- **PROBLEM**: Apart from the pictures, every record here must be copied word for word.

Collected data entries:
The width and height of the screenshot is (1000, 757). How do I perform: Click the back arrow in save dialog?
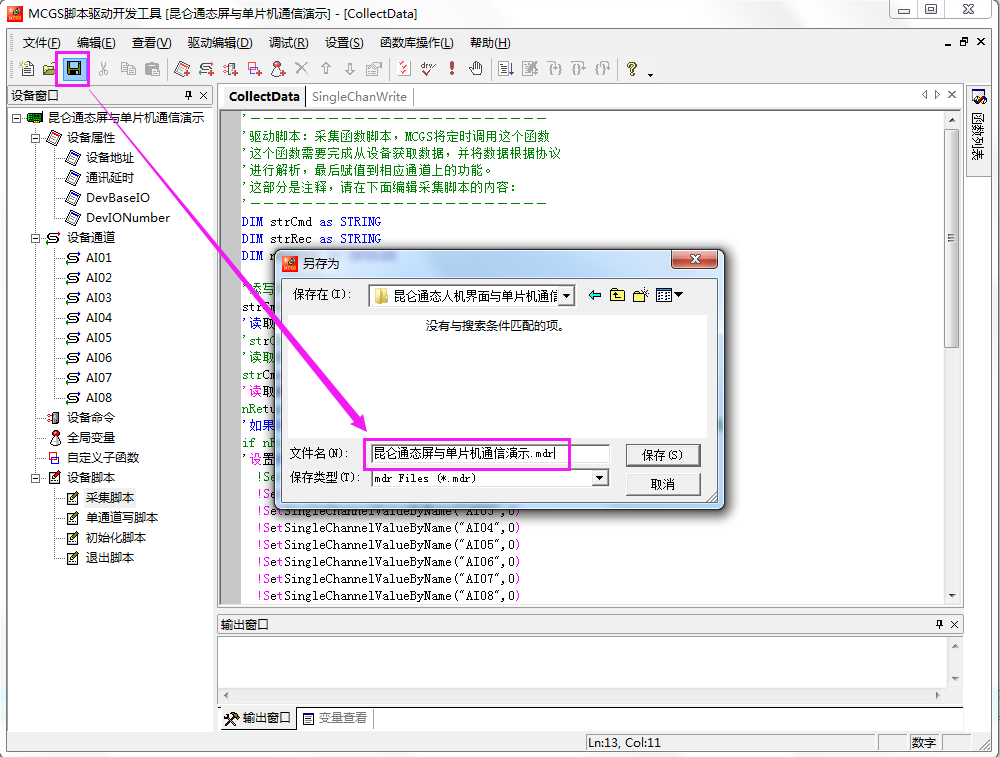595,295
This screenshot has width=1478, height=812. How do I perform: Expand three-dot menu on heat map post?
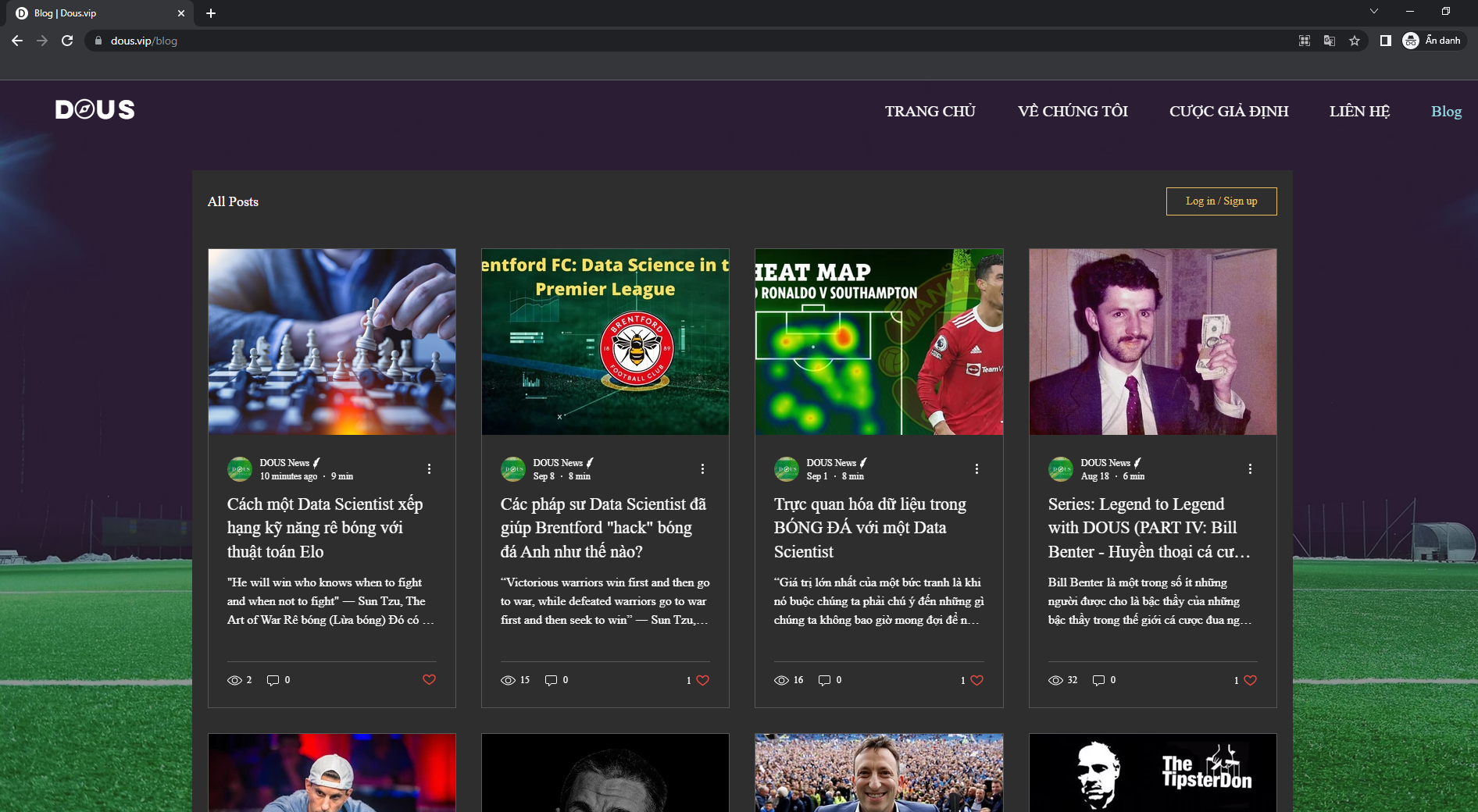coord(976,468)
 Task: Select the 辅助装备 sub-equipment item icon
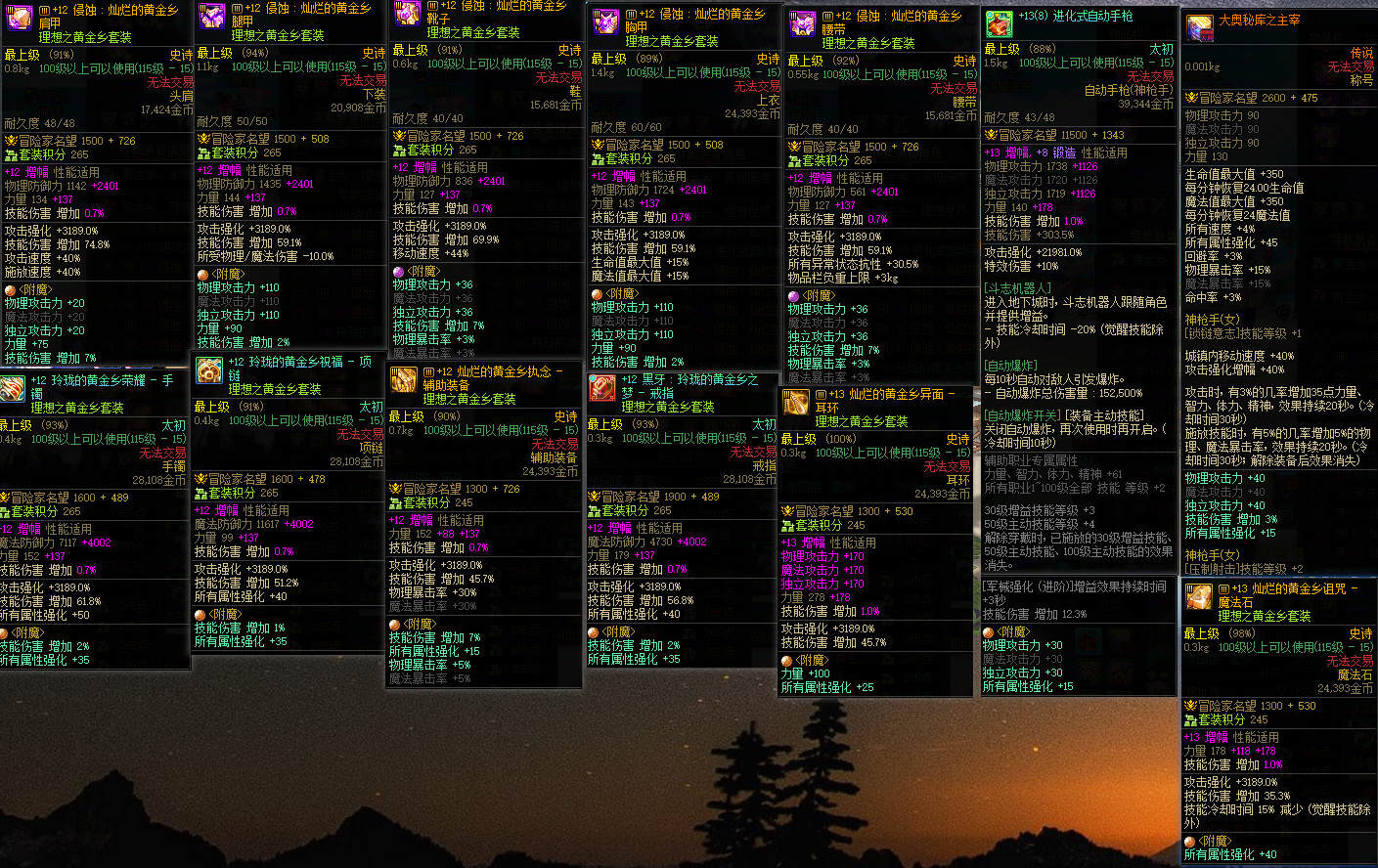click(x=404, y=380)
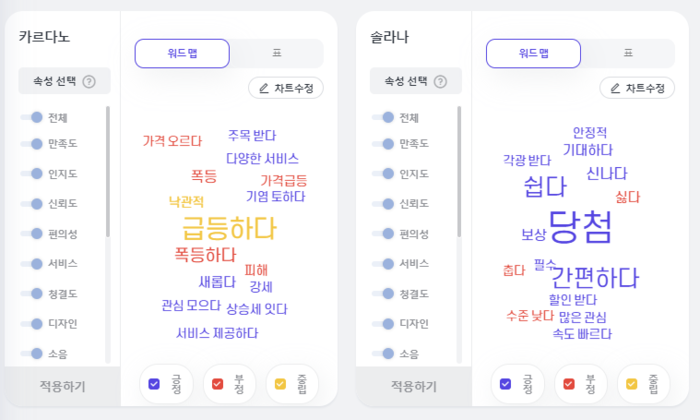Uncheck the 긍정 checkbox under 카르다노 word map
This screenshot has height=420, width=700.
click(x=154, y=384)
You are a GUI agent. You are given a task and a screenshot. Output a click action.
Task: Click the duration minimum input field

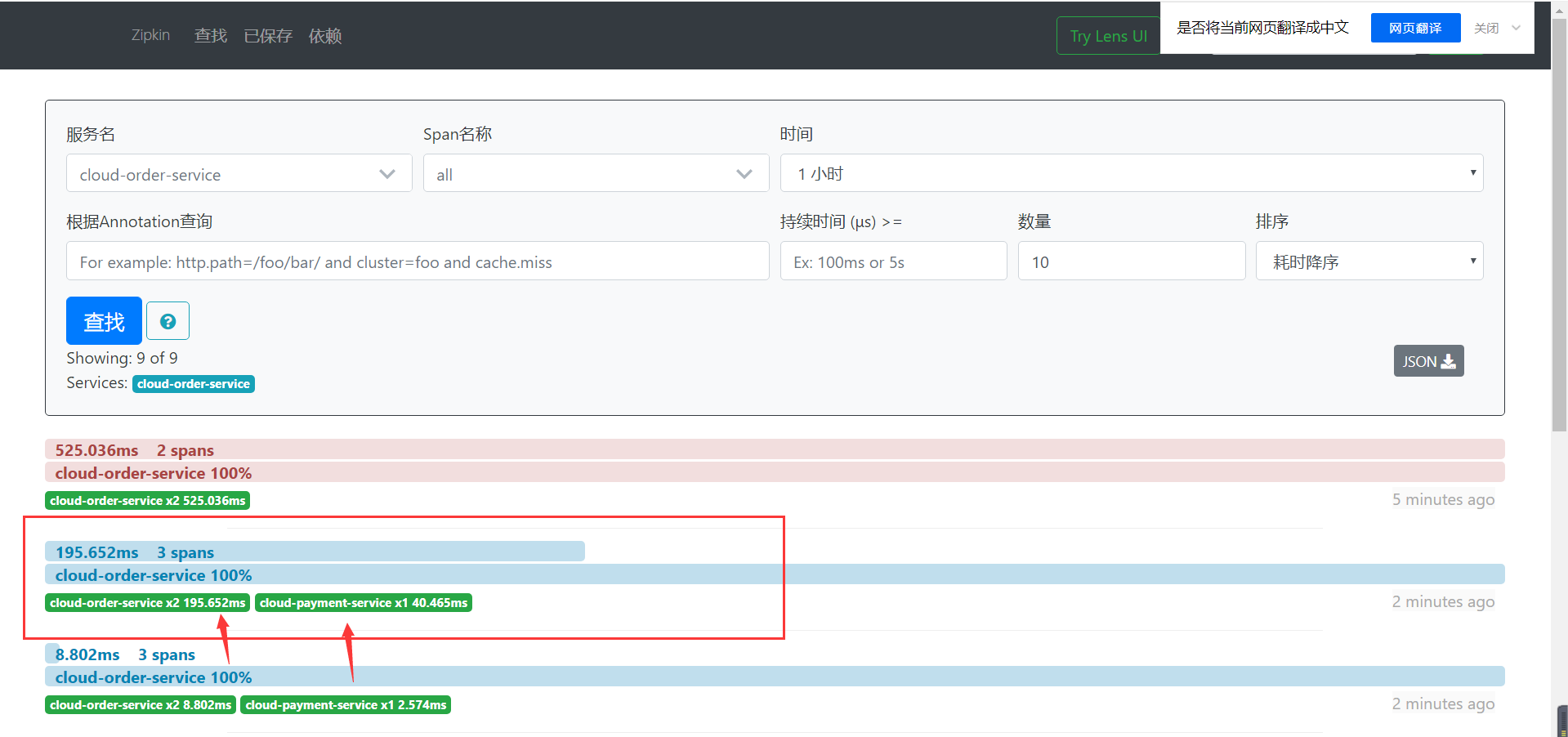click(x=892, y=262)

- **WRITTEN ANSWER**:
The width and height of the screenshot is (1000, 757). How do I perform: Click the back arrow in save dialog?
595,295
This screenshot has width=1478, height=812. How do I perform: Expand three-dot menu on heat map post?
coord(976,468)
 Task: Select the 辅助装备 sub-equipment item icon
click(x=404, y=380)
Uncheck the 긍정 checkbox under 카르다노 word map
This screenshot has height=420, width=700.
click(x=154, y=384)
You are a GUI agent. You are given a task and a screenshot. Output a click action.
Task: Click the duration minimum input field

click(x=892, y=262)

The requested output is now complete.